◆ DATA SUPPLIED
_ _ _

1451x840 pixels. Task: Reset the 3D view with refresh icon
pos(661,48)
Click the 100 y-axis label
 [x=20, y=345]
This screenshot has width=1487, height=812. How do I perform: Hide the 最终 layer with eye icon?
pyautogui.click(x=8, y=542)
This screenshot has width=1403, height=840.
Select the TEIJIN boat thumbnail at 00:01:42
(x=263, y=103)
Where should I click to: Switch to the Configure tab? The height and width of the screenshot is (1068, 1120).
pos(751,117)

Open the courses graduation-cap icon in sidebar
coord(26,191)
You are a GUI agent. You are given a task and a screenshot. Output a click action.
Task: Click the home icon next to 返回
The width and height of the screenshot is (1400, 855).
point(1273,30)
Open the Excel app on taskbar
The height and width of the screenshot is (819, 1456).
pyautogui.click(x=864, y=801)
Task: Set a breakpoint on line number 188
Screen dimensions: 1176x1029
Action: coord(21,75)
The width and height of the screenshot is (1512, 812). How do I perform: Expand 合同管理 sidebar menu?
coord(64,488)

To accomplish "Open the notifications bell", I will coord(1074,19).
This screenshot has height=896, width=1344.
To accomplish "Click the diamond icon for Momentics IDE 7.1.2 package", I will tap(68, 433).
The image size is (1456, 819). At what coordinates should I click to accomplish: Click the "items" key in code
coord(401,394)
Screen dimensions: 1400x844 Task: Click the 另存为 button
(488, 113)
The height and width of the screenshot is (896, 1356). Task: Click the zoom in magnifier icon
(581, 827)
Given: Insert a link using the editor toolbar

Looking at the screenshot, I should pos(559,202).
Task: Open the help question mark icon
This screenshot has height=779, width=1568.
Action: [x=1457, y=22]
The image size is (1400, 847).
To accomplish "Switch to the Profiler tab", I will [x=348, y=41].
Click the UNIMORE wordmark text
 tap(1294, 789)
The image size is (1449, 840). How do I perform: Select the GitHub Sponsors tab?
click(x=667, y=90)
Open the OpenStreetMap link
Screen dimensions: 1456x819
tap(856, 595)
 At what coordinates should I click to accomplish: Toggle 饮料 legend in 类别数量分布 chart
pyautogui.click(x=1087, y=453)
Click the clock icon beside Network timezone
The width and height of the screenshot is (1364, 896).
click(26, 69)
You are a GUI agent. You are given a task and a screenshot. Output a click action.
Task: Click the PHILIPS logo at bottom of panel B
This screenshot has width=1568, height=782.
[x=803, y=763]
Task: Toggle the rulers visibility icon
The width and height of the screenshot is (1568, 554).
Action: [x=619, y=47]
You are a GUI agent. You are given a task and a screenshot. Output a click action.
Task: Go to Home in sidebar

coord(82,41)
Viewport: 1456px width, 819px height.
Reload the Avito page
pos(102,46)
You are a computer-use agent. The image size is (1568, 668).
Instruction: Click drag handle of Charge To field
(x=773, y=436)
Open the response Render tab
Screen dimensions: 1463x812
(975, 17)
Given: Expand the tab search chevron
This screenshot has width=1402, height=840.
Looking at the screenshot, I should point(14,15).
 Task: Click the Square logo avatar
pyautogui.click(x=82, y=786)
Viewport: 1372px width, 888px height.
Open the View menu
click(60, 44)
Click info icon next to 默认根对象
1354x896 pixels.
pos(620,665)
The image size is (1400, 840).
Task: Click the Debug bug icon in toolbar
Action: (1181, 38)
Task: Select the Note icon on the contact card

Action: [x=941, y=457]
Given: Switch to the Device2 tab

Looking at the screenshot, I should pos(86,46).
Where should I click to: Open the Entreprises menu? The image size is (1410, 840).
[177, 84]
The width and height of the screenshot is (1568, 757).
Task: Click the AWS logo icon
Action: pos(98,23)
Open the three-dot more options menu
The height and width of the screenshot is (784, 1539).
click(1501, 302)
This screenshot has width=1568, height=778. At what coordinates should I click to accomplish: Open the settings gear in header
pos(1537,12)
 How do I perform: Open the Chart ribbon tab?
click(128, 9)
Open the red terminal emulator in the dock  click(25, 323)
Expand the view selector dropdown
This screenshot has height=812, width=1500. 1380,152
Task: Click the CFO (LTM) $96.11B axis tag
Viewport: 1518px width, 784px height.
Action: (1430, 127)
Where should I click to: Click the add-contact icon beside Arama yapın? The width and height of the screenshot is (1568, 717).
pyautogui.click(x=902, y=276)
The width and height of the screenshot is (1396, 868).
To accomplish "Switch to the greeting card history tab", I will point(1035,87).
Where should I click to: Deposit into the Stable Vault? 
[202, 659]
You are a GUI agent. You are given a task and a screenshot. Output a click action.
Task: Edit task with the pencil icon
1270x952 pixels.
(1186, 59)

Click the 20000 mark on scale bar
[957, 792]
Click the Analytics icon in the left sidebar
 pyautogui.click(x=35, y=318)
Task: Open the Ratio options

_ _ _

◆ EXERCISE
Could you retype the whole listing above without altering a word?

◆ EXERCISE RESPONSE
1451x840 pixels. Task: Reset the 3D view with refresh icon
pos(661,48)
Click the 100 y-axis label
 [x=20, y=345]
This screenshot has width=1487, height=812. How do I perform: Hide the 最终 layer with eye icon?
pyautogui.click(x=8, y=542)
This screenshot has width=1403, height=840.
Select the TEIJIN boat thumbnail at 00:01:42
(x=263, y=103)
Where should I click to: Switch to the Configure tab? The height and width of the screenshot is (1068, 1120).
pos(751,117)

Open the courses graduation-cap icon in sidebar
coord(26,191)
You are a GUI agent. You are given a task and a screenshot. Output a click action.
Task: Click the home icon next to 返回
The width and height of the screenshot is (1400, 855).
point(1273,30)
Open the Excel app on taskbar
The height and width of the screenshot is (819, 1456).
pyautogui.click(x=864, y=801)
Task: Set a breakpoint on line number 188
Screen dimensions: 1176x1029
Action: coord(21,75)
The width and height of the screenshot is (1512, 812). How do I perform: Expand 合同管理 sidebar menu?
coord(64,488)

To accomplish "Open the notifications bell", I will coord(1074,19).
This screenshot has height=896, width=1344.
To accomplish "Click the diamond icon for Momentics IDE 7.1.2 package", I will tap(68, 433).
The image size is (1456, 819). At what coordinates should I click to accomplish: Click the "items" key in code
coord(401,394)
Screen dimensions: 1400x844 Task: Click the 另存为 button
(488, 113)
The height and width of the screenshot is (896, 1356). Task: Click the zoom in magnifier icon
(581, 827)
Given: Insert a link using the editor toolbar

Looking at the screenshot, I should pos(559,202).
Task: Open the help question mark icon
This screenshot has height=779, width=1568.
Action: [x=1457, y=22]
The image size is (1400, 847).
To accomplish "Switch to the Profiler tab", I will [x=348, y=41].
Click the UNIMORE wordmark text
 tap(1294, 789)
The image size is (1449, 840). How do I perform: Select the GitHub Sponsors tab?
click(x=667, y=90)
Open the OpenStreetMap link
Screen dimensions: 1456x819
tap(856, 595)
 At what coordinates should I click to accomplish: Toggle 饮料 legend in 类别数量分布 chart
pyautogui.click(x=1087, y=453)
Click the clock icon beside Network timezone
The width and height of the screenshot is (1364, 896).
click(26, 69)
You are a GUI agent. You are given a task and a screenshot. Output a click action.
Task: Click the PHILIPS logo at bottom of panel B
This screenshot has width=1568, height=782.
[x=803, y=763]
Task: Toggle the rulers visibility icon
The width and height of the screenshot is (1568, 554).
Action: [x=619, y=47]
You are a GUI agent. You are given a task and a screenshot. Output a click action.
Task: Go to Home in sidebar

coord(82,41)
Viewport: 1456px width, 819px height.
Reload the Avito page
pos(102,46)
You are a computer-use agent. The image size is (1568, 668).
Instruction: Click drag handle of Charge To field
(x=773, y=436)
Open the response Render tab
Screen dimensions: 1463x812
(975, 17)
Given: Expand the tab search chevron
This screenshot has width=1402, height=840.
Looking at the screenshot, I should point(14,15).
 Task: Click the Square logo avatar
pyautogui.click(x=82, y=786)
Viewport: 1372px width, 888px height.
Open the View menu
click(60, 44)
Click info icon next to 默认根对象
1354x896 pixels.
pos(620,665)
The image size is (1400, 840).
Task: Click the Debug bug icon in toolbar
Action: (1181, 38)
Task: Select the Note icon on the contact card

Action: [x=941, y=457]
Given: Switch to the Device2 tab

Looking at the screenshot, I should pos(86,46).
Where should I click to: Open the Entreprises menu? The image size is (1410, 840).
[177, 84]
The width and height of the screenshot is (1568, 757).
Task: Click the AWS logo icon
Action: pos(98,23)
Open the three-dot more options menu
The height and width of the screenshot is (784, 1539).
click(1501, 302)
This screenshot has width=1568, height=778. At what coordinates should I click to accomplish: Open the settings gear in header
pos(1537,12)
 How do I perform: Open the Chart ribbon tab?
click(128, 9)
Open the red terminal emulator in the dock  click(25, 323)
Expand the view selector dropdown
This screenshot has height=812, width=1500. 1380,152
Task: Click the CFO (LTM) $96.11B axis tag
Viewport: 1518px width, 784px height.
Action: (1430, 127)
Where should I click to: Click the add-contact icon beside Arama yapın? The width and height of the screenshot is (1568, 717).
pyautogui.click(x=902, y=276)
The width and height of the screenshot is (1396, 868).
To accomplish "Switch to the greeting card history tab", I will point(1035,87).
Where should I click to: Deposit into the Stable Vault? 
[202, 659]
You are a GUI agent. You are given a task and a screenshot. Output a click action.
Task: Edit task with the pencil icon
1270x952 pixels.
(1186, 59)

Click the 20000 mark on scale bar
[957, 792]
Click the Analytics icon in the left sidebar
 pyautogui.click(x=35, y=318)
Task: Open the Ratio options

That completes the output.